South Dakota is becoming the perfect place for wealthy families to create trusts designed to
shield their fortunes from the estate tax indefinitely. The state provides the secrecy of foreign tax havens like Bermuda and Switzerland, with the ease of never having to leave the country - in person or on paper.
South Dakota law, unlike most US states, allows for the creation of trusts that continue to exist in perpetuity. While charitable trusts can do this elsewhere, South Dakota's trusts allow generations of beneficiaries to spend money in the trust as they wish without ever actually "inheriting" it and thus making it subject to inheritance taxes. Conventional trusts "die" along with their original beneficiary, and the new beneficiaries must pay inheritance taxes if the trust is larger than $5 million (a situation very few Americans face in any given year).

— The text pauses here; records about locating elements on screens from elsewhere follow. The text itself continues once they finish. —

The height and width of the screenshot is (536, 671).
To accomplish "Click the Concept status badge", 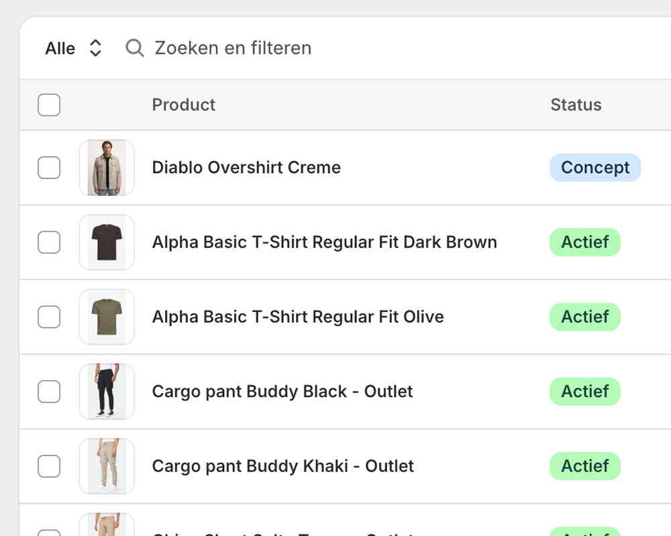I will coord(595,168).
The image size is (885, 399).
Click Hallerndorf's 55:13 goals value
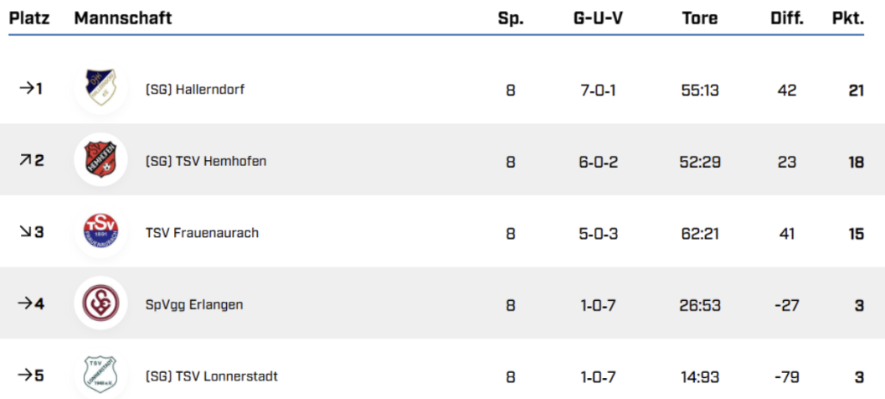pyautogui.click(x=700, y=90)
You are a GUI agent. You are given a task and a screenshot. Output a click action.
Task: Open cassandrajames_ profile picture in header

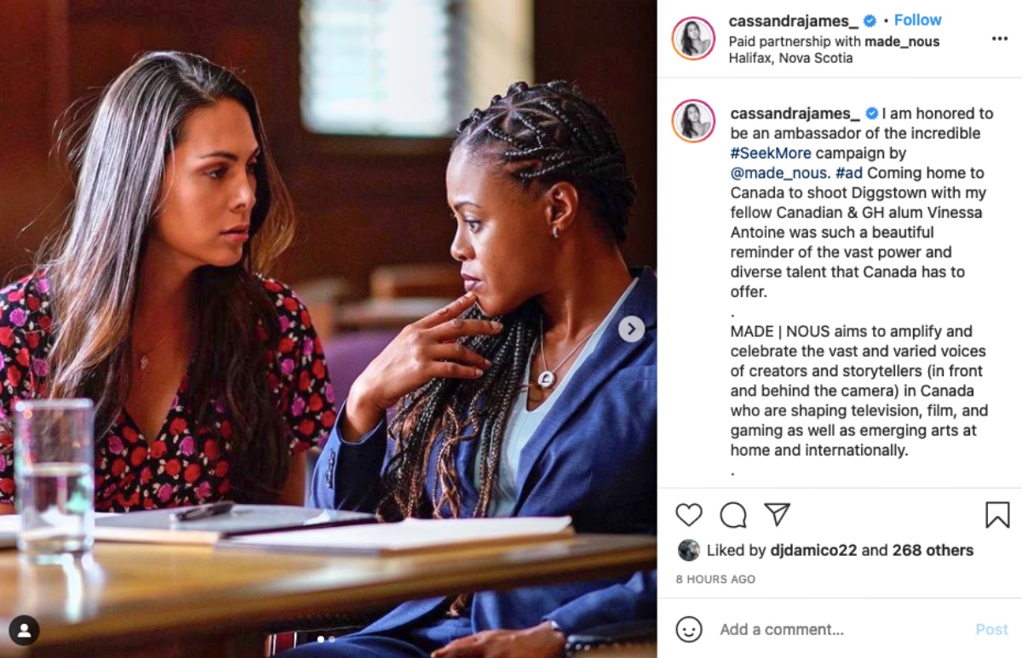[x=693, y=38]
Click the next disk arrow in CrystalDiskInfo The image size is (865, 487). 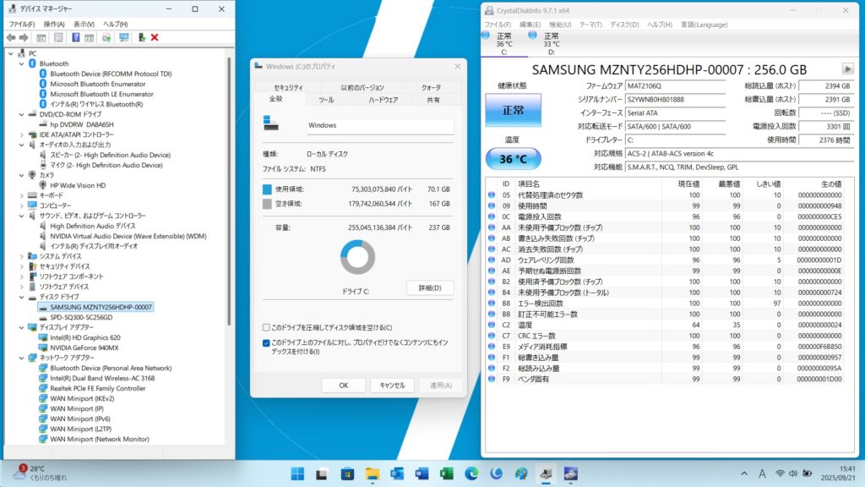pyautogui.click(x=847, y=69)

All that is needed is a physical address in South Dakota, creating a booming demand for office space that more or less sits empty.
It's not clear how much South Dakota or its residents benefit from this, as the lack of a state income tax limits substantive additional revenue from being gained from the presence of these trusts.
The trusts aren't job creators either.
Even Governor Daugaard, a proponent of his state's unique trust loophole, can't point to any tangible benefits from them.
And some state politicians say the trusts may indirectly be
hurting the state, from a revenue standpoint.